Companies seek economies of scale in advanced packaging, but that isn’t straightforward.
Several companies are developing or ramping up panel-level fan-out packaging as a way to reduce the cost of advanced packaging.
Wafer-level fan-out is one of several advanced packaging types where a package can incorporate dies, MEMS and passives in an IC package. This approach has been in production for years, and is produced in a round wafer format in 200mm or 300mm wafer sizes.
Fan-out packaging on a large square panel is significantly more difficult, and mass adoption is not expected anytime soon. Still, one of the problems with all advanced packaging is the cost, and companies such as ASE, Powertech, Nepes, and Samsung are looking to panel-level packaging to provide economies of scale. A panel processes more packages than a round wafer, which reduces the cost. For example, a 300mm wafer can process 2,500 6mm x 6mm packages, but a 600mm x 600mm panel can accommodate 12,000 packages, according to ASE.
Figure 1. Fan-out packaging with (a) wafer form and (b) panel form. Source: ASE
Figure 2. Package outline of PLFO device with (a) top view and (b) cross-section view. Source: ASE.
Still, after years in the works, panel-level fan-out remains challenging. To date, Powertech and Samsung are the only vendors in limited production. Most are still developing or exploring the technology, while others have dismissed it.
Standards are among the stumbling blocks here. Several companies are developing the technology using different panel sizes. This makes it difficult for some equipment makers to invest and make systems for the technology. In addition, panel fan-out requires large volumes to keep the lines running. There are few, if any, high-volume products that could fill up an entire panel-level line today.
“You can’t do a panel unless you have a high-volume runner,” said Jan Vardaman, president of TechSearch International, at the recent International Wafer-Level Packaging Conference (IWLPC). “You absolutely need something that’s in high-volume or you can’t do it, because you can’t fill the lines.”
Generally, with the traditional wafer format, fan-out packaging vendors in total have enough capacity to meet demand for now. For this and other reasons, the mass adoption of panel fan-out is being pushed out. At one time, mass production was slated for 2019. “It’s maybe at the end of next year, but it’s not this year,” Vardaman said. “It’s probably more like the 2021 or 2022 time frame.”
Nonetheless, there is a great deal of activity in the arena. Among the key developments:
Panel challenges
Traditionally, IC vendors relied on chip scaling to advance their devices. In scaling, the idea is to pack more transistors on a monolithic die at each process node, enabling faster chips with a lower cost per transistor.

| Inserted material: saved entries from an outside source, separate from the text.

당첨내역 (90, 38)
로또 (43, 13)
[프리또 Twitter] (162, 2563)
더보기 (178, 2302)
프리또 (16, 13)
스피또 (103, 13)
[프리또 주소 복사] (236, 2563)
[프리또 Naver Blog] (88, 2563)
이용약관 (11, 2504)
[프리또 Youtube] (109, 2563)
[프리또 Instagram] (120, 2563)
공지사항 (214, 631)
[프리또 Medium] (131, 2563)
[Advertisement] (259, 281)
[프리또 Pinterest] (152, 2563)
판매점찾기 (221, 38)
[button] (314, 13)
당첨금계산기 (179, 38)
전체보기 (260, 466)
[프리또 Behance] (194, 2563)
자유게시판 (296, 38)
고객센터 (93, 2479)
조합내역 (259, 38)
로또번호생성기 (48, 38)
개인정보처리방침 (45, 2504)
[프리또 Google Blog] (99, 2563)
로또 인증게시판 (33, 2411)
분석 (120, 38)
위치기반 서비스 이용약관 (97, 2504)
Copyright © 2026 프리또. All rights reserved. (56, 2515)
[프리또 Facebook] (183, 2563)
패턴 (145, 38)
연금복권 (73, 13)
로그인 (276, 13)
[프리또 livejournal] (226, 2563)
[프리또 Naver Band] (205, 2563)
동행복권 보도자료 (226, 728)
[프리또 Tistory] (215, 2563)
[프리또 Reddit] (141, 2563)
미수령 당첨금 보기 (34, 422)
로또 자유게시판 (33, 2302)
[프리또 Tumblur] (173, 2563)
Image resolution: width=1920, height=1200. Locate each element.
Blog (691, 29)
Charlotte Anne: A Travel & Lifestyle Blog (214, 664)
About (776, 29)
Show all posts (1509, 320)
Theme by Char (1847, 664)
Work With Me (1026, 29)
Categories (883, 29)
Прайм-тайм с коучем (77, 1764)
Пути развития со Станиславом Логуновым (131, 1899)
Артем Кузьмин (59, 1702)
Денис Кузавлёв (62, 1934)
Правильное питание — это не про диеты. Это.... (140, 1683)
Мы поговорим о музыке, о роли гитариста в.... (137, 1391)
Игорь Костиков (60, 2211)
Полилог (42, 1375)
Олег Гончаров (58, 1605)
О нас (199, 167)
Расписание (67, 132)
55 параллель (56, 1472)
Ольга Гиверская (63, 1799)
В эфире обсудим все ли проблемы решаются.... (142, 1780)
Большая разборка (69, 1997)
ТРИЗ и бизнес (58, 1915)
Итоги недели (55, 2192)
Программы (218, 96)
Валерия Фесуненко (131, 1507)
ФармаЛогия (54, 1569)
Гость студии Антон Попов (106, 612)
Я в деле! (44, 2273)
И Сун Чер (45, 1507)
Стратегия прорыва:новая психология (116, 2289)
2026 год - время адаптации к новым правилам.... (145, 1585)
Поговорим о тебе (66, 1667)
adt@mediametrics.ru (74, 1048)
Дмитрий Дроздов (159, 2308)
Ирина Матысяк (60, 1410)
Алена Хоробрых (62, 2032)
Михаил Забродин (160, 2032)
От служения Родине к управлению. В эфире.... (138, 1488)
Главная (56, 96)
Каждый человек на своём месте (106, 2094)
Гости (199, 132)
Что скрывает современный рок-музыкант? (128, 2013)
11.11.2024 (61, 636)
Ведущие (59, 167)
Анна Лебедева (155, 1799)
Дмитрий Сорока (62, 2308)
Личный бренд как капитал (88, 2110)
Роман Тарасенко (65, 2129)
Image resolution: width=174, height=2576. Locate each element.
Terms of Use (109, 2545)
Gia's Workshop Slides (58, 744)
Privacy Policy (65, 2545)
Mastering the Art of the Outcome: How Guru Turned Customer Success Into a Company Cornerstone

Chip scaling isn’t going away, but it’s becoming more difficult and expensive at each node, prompting many IC vendors to look for alternatives. Another way to get the benefits of scaling is by putting multiple different chips in an advanced package, also known as heterogeneous integration.
Advanced packaging has been around for years. But today there are a number of new advanced packaging options on the table. Companies that currently offer packages or parts of the solution are evaluating new and different options.
“Advanced packaging will become more important in the post-Moore’s Law era,” said Steven Liu, vice president of corporate marketing at UMC. “UMC and others play a critical role in the 2.5D interposer market, which was adopted and in mass production by leading global customers. Although UMC doesn’t provide a fan-out packaging solution, we will continue to investigate other new advanced packaging approaches or collaborate with OSAT partners.”
At the high-end of the packaging market, the industry uses 2.5D technologies. In 2.5D, dies are stacked or placed side-by-side on top of an interposer, which incorporates through-silicon vias (TSVs). The interposer acts as the bridge between the chips and a board.
Meanwhile, in fan-out packaging, the dies are packaged on a wafer, usually referred to as wafer-level packaging (WLP). In just one example of fan-out, a DRAM die is stacked on top of a logic chip in a package.
“You don’t have to limit it to a single die with fan-out,” said John Hunt, senior director of engineering at ASE. “You can do both heterogenous and homogeneous integration, where you split your dies up and combine them in a fan-out package. You use the advantages of electrical connectivity in fan-out to interconnect different dies.”
Amkor, ASE, JCET, TSMC and others sell fan-out packages based on the traditional wafer-level format. Apple, Infineon, NXP, Qualcomm and others are using fan-out packages.
Fan-out is ideal for automotive, servers, smartphones and other systems. “Fan-out is beginning to pick up steam in general,” said Shankar Muthukrishnan, senior director of lithography marketing at Veeco. “More and more OSATs and IDMs are beginning to go into volume manufacturing, and we expect the trend to continue.”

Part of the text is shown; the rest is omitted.